### [WHAT TO PRODUCE]
Reproduce verbatim the lines from the one containing "Image resolution: width=1280" through the one containing "click(x=531, y=433)", both ends included, and output nothing else.

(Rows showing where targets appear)
________________________

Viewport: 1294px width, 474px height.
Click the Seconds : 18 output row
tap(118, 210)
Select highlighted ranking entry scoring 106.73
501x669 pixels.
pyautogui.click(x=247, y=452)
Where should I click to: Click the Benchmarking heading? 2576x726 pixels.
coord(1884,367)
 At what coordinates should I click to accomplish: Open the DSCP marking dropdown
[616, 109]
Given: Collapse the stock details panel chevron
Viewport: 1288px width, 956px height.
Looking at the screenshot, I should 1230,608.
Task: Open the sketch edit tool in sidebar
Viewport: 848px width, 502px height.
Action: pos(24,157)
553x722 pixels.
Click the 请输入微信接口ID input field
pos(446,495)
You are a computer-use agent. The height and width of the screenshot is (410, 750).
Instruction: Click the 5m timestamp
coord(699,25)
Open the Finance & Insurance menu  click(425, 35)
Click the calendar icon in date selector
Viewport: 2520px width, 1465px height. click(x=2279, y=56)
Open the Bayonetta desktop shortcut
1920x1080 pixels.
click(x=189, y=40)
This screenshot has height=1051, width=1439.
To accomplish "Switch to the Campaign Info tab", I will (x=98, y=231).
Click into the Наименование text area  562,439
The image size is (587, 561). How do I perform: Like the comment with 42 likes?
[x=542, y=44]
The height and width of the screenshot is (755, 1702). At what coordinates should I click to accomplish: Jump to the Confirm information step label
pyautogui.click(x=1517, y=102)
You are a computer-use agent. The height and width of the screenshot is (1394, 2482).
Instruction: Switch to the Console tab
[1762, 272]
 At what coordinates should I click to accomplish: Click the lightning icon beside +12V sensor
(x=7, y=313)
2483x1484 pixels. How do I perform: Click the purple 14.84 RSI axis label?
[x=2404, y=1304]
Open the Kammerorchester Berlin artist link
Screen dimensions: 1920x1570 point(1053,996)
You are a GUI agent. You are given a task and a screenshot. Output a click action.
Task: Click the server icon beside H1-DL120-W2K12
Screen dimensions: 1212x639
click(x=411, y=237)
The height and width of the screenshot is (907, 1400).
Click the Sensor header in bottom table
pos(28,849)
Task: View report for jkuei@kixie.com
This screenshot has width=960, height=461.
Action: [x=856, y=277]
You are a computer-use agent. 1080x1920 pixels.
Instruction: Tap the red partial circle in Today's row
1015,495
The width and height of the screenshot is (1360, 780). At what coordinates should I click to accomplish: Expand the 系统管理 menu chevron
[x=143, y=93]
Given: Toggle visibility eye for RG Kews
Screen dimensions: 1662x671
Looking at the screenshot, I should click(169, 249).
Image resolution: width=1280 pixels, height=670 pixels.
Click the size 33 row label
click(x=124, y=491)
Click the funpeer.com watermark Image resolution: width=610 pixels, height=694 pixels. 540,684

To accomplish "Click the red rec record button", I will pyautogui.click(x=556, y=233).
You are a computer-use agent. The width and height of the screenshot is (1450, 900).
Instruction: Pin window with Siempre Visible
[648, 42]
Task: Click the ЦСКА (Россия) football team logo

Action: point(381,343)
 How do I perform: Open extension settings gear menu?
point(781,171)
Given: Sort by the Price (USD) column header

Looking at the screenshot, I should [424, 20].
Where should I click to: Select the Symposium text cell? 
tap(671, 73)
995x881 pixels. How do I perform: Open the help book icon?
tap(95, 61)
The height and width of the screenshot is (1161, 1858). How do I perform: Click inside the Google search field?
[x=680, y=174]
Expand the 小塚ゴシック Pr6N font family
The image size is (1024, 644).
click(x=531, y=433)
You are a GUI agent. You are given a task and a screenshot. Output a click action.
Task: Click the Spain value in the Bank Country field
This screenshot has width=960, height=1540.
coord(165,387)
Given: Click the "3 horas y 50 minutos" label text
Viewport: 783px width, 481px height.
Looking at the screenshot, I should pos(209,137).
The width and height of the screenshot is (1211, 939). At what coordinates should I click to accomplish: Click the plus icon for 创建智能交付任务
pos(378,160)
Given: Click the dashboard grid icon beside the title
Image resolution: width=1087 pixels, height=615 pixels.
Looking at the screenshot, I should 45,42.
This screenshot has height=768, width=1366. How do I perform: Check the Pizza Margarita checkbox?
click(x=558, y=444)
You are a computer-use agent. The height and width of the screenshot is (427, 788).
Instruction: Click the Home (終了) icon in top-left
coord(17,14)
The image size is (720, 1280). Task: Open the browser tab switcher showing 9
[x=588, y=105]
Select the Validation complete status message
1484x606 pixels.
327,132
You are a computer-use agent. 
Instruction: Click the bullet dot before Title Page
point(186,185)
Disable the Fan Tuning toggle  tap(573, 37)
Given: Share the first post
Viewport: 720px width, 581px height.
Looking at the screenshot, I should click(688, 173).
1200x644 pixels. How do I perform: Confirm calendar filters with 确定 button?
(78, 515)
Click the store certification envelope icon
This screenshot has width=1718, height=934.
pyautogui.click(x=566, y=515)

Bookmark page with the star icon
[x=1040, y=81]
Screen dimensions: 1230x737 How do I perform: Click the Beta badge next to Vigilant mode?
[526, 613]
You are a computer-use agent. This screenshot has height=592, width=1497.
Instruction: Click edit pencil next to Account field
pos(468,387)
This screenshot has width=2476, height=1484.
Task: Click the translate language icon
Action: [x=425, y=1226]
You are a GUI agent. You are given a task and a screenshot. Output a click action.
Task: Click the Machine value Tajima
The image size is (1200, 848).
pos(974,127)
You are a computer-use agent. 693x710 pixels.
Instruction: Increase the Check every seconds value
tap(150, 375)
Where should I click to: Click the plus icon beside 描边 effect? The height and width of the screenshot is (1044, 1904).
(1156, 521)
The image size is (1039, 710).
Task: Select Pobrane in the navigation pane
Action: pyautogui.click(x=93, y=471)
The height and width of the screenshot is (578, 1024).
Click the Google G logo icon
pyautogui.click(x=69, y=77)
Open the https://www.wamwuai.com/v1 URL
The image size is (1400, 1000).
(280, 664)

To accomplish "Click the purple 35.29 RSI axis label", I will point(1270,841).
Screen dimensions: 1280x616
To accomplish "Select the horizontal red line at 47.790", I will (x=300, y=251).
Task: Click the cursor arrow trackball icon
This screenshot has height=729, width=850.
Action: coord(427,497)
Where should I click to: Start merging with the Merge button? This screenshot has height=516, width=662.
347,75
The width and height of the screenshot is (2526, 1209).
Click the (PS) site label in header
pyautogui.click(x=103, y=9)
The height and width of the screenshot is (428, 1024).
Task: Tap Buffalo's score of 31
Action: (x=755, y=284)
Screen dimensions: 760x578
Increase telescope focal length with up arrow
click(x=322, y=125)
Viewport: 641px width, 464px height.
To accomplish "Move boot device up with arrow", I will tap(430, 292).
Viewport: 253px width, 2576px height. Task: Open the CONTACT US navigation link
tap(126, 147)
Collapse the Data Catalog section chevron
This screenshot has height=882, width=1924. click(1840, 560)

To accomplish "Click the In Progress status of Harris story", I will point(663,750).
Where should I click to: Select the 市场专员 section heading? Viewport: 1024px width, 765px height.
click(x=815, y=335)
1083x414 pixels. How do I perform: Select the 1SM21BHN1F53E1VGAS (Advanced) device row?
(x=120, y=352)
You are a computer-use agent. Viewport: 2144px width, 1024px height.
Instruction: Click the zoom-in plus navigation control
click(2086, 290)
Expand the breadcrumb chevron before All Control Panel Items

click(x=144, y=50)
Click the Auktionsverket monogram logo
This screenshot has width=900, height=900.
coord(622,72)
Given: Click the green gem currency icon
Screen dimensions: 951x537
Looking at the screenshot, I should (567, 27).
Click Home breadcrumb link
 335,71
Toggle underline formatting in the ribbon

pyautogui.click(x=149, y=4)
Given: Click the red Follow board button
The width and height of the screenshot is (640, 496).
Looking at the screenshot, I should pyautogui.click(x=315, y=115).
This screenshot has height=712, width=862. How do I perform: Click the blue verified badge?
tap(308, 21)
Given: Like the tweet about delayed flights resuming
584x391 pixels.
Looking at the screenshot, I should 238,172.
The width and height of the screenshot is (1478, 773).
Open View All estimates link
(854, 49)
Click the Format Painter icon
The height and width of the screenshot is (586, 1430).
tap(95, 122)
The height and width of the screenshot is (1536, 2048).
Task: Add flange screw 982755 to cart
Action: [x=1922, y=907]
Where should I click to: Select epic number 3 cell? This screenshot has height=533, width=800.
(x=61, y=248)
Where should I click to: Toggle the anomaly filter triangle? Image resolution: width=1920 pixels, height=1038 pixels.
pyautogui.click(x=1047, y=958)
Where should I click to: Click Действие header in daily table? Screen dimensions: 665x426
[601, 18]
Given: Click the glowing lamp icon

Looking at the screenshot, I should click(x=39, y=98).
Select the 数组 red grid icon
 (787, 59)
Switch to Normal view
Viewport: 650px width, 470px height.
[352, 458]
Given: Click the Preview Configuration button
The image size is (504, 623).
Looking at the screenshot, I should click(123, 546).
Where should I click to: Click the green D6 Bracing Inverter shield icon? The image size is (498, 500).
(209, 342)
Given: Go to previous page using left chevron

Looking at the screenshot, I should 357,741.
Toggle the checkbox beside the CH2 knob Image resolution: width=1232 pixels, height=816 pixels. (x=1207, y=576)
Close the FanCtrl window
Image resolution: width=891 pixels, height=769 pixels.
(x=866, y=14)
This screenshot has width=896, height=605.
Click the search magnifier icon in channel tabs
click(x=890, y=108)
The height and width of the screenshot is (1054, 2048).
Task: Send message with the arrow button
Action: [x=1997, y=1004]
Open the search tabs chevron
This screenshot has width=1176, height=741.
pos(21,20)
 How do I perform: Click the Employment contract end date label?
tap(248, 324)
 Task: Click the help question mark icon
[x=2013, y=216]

________________________

### [RESPONSE BELOW]
Image resolution: width=1280 pixels, height=670 pixels.
Click the size 33 row label
click(x=124, y=491)
Click the funpeer.com watermark Image resolution: width=610 pixels, height=694 pixels. 540,684

To accomplish "Click the red rec record button", I will pyautogui.click(x=556, y=233).
You are a computer-use agent. The width and height of the screenshot is (1450, 900).
Instruction: Pin window with Siempre Visible
[648, 42]
Task: Click the ЦСКА (Россия) football team logo

Action: point(381,343)
 How do I perform: Open extension settings gear menu?
point(781,171)
Given: Sort by the Price (USD) column header

Looking at the screenshot, I should [424, 20].
Where should I click to: Select the Symposium text cell? 
tap(671, 73)
995x881 pixels. How do I perform: Open the help book icon?
tap(95, 61)
The height and width of the screenshot is (1161, 1858). How do I perform: Click inside the Google search field?
[x=680, y=174]
Expand the 小塚ゴシック Pr6N font family
The image size is (1024, 644).
click(x=531, y=433)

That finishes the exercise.